## Required work:
Two lines below mark the span: the one containing "Given: Open the Zylker Process workflow" and the one containing "You are a computer-use agent. Viewport: 1280px". Set down both, plus every line between, exactly as they stand, and nothing else.

=-=-=

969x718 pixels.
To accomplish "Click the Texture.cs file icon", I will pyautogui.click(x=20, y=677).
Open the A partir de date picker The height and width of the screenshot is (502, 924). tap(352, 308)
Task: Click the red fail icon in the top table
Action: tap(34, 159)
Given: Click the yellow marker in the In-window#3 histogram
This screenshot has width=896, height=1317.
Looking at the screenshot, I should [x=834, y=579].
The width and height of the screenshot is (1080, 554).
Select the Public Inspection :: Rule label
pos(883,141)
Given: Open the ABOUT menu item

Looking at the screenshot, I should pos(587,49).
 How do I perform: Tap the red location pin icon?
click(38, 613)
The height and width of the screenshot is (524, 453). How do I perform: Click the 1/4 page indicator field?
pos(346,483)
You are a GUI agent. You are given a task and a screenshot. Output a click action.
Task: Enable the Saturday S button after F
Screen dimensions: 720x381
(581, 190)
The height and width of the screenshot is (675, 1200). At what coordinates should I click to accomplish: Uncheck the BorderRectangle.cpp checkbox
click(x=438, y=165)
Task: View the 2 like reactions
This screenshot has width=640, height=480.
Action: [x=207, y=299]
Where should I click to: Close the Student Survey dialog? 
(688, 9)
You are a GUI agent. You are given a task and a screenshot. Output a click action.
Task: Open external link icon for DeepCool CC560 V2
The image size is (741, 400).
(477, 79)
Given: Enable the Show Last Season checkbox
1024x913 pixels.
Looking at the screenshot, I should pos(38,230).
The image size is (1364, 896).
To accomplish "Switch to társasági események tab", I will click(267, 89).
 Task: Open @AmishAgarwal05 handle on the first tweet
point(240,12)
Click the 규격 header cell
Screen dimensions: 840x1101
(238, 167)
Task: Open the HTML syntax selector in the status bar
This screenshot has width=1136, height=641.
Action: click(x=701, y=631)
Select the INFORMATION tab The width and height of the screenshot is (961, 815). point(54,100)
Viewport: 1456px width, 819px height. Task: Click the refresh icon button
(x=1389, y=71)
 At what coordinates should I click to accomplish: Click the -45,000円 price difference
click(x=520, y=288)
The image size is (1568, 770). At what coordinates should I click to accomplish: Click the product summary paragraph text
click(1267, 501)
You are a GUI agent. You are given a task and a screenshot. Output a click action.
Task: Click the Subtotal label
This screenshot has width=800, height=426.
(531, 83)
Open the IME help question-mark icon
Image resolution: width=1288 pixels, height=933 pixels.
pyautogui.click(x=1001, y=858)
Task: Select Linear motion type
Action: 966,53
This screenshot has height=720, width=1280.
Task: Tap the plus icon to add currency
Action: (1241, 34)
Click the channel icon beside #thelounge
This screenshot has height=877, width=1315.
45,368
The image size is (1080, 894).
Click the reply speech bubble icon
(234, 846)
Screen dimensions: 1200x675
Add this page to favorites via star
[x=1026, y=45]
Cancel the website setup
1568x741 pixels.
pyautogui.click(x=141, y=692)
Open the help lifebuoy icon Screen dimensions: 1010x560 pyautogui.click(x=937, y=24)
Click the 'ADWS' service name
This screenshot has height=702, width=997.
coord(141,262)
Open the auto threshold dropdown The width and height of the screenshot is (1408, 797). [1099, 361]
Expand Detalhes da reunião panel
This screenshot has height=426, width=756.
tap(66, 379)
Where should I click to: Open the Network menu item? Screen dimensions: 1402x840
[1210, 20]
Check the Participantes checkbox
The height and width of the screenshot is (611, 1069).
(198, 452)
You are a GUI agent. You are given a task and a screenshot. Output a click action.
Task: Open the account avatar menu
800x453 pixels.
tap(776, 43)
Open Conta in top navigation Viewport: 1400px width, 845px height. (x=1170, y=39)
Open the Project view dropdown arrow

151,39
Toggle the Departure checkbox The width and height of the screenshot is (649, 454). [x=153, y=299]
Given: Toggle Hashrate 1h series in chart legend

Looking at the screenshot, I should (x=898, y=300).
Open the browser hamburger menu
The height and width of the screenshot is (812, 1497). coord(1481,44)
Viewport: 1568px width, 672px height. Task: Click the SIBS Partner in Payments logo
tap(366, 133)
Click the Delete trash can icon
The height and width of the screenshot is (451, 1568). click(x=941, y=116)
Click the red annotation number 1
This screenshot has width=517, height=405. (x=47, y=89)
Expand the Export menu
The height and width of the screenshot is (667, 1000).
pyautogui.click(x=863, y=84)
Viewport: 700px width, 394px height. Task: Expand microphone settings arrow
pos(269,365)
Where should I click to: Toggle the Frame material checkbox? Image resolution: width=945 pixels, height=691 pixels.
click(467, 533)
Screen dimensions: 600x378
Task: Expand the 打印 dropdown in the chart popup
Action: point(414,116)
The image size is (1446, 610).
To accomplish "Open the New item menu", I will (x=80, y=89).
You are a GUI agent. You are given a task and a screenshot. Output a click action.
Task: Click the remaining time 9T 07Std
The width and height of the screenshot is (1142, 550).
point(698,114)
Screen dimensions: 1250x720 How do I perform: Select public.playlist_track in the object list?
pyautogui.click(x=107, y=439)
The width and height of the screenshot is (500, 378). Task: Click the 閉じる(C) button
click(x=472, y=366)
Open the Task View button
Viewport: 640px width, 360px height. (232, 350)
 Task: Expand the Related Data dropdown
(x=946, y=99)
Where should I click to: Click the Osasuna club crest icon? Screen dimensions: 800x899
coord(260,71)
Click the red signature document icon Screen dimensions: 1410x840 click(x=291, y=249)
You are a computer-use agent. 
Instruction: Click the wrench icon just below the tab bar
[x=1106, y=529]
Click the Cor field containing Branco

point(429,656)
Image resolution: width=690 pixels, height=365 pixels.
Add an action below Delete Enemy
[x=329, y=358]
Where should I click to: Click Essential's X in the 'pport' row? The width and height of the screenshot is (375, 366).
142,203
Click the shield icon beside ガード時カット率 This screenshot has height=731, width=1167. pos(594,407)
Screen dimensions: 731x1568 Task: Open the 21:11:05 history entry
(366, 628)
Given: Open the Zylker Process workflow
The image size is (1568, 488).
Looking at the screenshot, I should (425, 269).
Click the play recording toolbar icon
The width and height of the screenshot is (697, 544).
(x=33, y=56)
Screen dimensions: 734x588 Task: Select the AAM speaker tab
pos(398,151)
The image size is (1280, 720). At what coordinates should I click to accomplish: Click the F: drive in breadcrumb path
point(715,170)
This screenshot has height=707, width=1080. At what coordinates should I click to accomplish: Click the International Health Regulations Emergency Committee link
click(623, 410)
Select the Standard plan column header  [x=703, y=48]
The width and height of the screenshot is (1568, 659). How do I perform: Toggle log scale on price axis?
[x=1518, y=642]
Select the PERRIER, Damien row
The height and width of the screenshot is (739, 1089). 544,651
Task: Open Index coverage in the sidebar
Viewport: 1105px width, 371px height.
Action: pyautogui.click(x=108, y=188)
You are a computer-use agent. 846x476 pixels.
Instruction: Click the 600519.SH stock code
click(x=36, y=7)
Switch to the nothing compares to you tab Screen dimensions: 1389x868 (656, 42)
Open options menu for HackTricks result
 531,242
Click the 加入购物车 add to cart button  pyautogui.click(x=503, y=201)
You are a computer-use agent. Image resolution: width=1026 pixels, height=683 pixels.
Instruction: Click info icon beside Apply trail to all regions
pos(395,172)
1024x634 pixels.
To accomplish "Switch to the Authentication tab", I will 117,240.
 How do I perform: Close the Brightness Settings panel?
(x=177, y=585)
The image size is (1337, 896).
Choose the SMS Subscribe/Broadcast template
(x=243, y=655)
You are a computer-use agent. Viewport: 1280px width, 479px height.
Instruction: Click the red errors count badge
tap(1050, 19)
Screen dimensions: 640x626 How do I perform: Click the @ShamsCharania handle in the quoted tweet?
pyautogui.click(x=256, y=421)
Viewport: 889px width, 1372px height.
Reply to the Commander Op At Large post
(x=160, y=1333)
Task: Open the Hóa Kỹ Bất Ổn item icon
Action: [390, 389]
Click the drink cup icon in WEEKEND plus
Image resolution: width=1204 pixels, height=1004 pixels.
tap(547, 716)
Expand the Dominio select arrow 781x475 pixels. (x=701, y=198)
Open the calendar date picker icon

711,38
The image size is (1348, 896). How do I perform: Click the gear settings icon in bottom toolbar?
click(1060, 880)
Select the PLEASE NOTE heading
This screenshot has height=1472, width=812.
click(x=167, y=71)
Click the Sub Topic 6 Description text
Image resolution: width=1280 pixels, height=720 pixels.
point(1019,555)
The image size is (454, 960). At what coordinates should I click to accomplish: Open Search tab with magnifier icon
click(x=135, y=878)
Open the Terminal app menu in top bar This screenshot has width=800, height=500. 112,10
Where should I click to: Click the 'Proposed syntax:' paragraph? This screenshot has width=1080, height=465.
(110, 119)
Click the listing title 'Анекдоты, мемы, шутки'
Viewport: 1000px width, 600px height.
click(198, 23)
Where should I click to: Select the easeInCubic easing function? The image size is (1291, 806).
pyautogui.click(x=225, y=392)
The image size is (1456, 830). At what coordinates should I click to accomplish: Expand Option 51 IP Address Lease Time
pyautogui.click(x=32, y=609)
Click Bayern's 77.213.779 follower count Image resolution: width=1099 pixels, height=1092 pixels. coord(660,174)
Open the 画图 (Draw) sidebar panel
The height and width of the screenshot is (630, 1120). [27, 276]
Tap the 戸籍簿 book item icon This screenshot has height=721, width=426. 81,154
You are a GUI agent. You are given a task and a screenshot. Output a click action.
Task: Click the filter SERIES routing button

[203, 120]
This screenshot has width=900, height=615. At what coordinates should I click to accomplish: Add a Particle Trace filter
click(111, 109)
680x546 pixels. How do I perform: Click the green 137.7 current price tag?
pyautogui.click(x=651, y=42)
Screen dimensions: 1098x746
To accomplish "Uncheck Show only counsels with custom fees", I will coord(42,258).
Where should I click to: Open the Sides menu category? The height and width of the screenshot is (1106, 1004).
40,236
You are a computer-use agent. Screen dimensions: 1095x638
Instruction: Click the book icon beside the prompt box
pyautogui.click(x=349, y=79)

=-=-=

## Completed task:
Given: Open the Zylker Process workflow
The image size is (1568, 488).
Looking at the screenshot, I should (425, 269).
Click the play recording toolbar icon
The width and height of the screenshot is (697, 544).
(x=33, y=56)
Screen dimensions: 734x588 Task: Select the AAM speaker tab
pos(398,151)
The image size is (1280, 720). At what coordinates should I click to accomplish: Click the F: drive in breadcrumb path
point(715,170)
This screenshot has height=707, width=1080. At what coordinates should I click to accomplish: Click the International Health Regulations Emergency Committee link
click(623, 410)
Select the Standard plan column header  [x=703, y=48]
The width and height of the screenshot is (1568, 659). How do I perform: Toggle log scale on price axis?
[x=1518, y=642]
Select the PERRIER, Damien row
The height and width of the screenshot is (739, 1089). 544,651
Task: Open Index coverage in the sidebar
Viewport: 1105px width, 371px height.
Action: pyautogui.click(x=108, y=188)
You are a computer-use agent. 846x476 pixels.
Instruction: Click the 600519.SH stock code
click(x=36, y=7)
Switch to the nothing compares to you tab Screen dimensions: 1389x868 (656, 42)
Open options menu for HackTricks result
 531,242
Click the 加入购物车 add to cart button  pyautogui.click(x=503, y=201)
You are a computer-use agent. Image resolution: width=1026 pixels, height=683 pixels.
Instruction: Click info icon beside Apply trail to all regions
pos(395,172)
1024x634 pixels.
To accomplish "Switch to the Authentication tab", I will 117,240.
 How do I perform: Close the Brightness Settings panel?
(x=177, y=585)
The image size is (1337, 896).
Choose the SMS Subscribe/Broadcast template
(x=243, y=655)
You are a computer-use agent. Viewport: 1280px width, 479px height.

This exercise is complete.